WHAT IS EXPECTED: Beneath this line are the data; copy exactly the part of them that opens with the line containing "Where should I click to: Open the news" and closes with the line containing "Screen dimensions: 655x326", and only that part.

RECORDS FOR PROCESSING:

*** Begin section ***

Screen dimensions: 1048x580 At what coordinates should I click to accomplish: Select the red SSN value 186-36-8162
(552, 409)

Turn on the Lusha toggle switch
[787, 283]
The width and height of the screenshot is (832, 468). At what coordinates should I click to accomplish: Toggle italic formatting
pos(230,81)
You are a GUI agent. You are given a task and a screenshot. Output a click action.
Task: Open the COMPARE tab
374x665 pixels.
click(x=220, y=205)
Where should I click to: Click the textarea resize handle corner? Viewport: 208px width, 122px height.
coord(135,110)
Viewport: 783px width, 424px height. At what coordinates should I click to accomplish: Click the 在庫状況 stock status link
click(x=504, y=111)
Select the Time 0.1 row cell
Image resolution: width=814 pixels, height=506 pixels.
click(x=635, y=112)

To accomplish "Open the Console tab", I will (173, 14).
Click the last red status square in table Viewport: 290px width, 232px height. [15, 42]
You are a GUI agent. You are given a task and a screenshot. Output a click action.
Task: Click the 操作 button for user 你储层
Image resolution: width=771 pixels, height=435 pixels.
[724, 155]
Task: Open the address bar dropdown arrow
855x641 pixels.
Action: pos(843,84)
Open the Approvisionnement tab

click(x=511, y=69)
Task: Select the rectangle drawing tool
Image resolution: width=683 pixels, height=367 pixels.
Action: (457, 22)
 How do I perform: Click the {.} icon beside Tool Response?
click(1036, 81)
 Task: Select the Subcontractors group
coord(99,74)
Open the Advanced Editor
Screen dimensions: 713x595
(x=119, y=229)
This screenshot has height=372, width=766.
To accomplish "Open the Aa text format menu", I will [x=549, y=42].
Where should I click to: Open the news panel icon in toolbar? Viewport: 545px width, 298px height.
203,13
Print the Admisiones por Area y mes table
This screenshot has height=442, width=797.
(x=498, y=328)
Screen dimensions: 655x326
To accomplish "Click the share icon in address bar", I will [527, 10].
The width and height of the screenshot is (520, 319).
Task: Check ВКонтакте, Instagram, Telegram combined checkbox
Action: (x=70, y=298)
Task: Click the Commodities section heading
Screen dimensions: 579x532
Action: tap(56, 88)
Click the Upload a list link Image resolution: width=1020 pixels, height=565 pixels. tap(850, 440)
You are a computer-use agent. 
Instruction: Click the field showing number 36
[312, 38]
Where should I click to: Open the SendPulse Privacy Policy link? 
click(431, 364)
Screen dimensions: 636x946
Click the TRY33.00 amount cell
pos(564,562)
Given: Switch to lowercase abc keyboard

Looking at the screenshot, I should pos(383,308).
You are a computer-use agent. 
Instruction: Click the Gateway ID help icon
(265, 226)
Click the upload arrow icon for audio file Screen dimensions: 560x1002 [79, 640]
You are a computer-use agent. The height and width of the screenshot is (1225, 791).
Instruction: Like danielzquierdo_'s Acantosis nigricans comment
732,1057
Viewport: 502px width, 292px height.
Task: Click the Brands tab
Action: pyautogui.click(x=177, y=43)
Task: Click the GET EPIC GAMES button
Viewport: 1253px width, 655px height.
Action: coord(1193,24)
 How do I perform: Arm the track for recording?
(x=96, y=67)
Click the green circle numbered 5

*** End section ***

SOLUTION FOR THIS TASK:
Where should I click to: Open the news panel icon in toolbar? Viewport: 545px width, 298px height.
203,13
Print the Admisiones por Area y mes table
This screenshot has height=442, width=797.
(x=498, y=328)
Screen dimensions: 655x326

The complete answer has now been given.